What the task asks:
List every line below containing "user".

Records excerpted from a collection:
= = = = = = =

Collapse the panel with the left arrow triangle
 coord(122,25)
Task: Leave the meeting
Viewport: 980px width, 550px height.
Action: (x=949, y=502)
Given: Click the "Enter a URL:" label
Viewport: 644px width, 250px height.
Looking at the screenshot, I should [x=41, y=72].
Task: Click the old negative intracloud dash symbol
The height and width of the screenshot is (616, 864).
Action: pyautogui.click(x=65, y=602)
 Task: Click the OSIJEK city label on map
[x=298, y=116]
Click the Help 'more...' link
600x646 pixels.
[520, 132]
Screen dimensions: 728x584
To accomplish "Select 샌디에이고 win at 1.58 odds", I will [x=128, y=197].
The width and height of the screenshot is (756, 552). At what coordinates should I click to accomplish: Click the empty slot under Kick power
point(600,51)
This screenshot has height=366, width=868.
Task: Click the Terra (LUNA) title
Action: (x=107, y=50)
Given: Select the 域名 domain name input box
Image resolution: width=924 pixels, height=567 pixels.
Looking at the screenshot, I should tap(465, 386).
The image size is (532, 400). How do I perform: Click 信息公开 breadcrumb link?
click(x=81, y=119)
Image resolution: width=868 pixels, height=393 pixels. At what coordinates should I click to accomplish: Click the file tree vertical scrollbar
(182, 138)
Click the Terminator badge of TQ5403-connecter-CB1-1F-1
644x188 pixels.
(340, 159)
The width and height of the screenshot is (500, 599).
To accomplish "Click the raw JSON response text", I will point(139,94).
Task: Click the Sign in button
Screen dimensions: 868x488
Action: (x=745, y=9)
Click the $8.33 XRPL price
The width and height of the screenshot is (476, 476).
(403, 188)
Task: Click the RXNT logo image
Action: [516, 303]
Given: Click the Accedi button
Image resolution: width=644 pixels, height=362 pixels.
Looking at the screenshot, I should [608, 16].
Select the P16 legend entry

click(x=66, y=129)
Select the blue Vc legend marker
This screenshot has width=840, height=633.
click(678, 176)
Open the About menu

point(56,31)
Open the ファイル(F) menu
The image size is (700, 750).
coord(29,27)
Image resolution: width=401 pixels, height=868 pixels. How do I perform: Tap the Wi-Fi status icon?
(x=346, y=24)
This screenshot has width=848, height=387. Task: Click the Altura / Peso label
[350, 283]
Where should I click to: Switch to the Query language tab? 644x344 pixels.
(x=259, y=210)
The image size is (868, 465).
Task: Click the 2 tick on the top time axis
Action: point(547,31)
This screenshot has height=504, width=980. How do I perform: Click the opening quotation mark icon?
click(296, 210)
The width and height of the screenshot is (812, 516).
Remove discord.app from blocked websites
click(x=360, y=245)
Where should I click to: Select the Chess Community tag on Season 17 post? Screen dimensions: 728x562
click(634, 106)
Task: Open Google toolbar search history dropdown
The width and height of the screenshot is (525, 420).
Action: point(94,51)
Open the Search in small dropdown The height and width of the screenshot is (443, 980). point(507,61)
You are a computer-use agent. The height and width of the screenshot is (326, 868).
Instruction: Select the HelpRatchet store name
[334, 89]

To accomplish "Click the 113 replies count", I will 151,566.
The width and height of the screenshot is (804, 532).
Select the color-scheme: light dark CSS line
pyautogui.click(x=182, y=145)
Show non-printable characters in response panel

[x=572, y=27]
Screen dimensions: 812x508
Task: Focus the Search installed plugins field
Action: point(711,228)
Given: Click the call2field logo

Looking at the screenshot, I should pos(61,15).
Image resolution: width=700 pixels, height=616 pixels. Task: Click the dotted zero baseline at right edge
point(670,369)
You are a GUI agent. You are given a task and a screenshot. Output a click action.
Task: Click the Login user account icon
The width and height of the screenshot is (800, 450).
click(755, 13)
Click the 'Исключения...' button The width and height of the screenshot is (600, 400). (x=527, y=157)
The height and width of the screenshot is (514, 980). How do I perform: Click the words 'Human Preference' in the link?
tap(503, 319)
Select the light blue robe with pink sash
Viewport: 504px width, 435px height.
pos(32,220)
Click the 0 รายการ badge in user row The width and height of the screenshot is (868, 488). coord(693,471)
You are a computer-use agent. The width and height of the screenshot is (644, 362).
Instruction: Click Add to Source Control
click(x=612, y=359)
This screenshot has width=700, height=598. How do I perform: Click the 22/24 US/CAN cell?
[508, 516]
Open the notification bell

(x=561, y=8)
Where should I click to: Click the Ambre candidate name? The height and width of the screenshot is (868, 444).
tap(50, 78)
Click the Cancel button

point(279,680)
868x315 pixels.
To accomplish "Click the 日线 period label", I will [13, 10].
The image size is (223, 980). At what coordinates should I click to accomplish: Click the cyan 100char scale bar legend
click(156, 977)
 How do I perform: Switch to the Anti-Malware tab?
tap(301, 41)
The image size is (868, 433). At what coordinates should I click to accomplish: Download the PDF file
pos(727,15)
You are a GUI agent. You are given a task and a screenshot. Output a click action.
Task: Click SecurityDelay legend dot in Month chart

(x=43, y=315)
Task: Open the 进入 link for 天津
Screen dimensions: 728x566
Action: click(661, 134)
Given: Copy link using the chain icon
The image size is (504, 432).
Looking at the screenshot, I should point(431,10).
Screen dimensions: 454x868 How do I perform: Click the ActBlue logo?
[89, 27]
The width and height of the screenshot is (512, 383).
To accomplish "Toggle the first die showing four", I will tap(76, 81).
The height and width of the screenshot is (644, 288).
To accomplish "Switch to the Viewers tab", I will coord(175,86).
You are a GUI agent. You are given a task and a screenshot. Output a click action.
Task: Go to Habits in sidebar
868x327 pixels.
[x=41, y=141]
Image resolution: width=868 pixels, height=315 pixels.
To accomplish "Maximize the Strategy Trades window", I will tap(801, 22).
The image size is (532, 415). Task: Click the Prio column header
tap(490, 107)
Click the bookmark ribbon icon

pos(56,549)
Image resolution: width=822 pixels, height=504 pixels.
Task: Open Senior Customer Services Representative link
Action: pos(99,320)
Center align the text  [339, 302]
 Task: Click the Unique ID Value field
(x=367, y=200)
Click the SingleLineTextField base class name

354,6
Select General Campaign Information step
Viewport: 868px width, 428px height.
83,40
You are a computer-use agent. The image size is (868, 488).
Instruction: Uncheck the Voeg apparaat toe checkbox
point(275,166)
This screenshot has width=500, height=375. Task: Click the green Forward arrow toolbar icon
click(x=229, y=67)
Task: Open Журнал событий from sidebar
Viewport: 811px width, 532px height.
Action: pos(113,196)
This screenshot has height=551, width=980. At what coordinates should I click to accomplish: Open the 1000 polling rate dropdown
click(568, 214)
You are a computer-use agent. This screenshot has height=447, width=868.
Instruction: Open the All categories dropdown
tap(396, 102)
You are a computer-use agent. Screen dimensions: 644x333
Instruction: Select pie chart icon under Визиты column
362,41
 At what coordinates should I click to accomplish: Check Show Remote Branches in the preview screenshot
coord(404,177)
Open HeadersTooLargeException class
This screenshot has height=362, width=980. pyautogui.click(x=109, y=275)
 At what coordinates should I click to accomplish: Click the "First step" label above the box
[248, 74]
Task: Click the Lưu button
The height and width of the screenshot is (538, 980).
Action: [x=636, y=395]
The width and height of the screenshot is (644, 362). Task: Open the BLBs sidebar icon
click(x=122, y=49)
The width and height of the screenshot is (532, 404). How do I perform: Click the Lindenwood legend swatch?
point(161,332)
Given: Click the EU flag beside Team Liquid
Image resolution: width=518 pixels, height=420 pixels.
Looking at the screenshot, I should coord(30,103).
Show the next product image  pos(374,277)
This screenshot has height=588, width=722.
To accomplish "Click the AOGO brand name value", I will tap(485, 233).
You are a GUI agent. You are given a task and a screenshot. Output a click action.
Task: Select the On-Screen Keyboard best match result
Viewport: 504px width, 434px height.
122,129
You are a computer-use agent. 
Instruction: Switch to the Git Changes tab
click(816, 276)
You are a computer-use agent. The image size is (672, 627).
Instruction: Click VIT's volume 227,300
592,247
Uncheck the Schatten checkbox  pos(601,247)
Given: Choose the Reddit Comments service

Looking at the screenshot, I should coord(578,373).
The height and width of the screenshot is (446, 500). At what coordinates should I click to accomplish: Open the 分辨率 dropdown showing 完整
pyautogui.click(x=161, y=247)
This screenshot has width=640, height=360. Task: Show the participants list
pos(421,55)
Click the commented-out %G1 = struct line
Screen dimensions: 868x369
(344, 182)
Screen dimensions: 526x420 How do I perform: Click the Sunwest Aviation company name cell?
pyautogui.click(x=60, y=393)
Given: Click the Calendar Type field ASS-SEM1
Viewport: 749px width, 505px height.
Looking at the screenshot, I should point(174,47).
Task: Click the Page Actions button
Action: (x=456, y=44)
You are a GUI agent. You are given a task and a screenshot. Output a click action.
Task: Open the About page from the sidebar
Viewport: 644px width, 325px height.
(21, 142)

= = = = = = =

Task solution:
Task: Click the Login user account icon
Click the 0 รายการ badge in user row The width and height of the screenshot is (868, 488). coord(693,471)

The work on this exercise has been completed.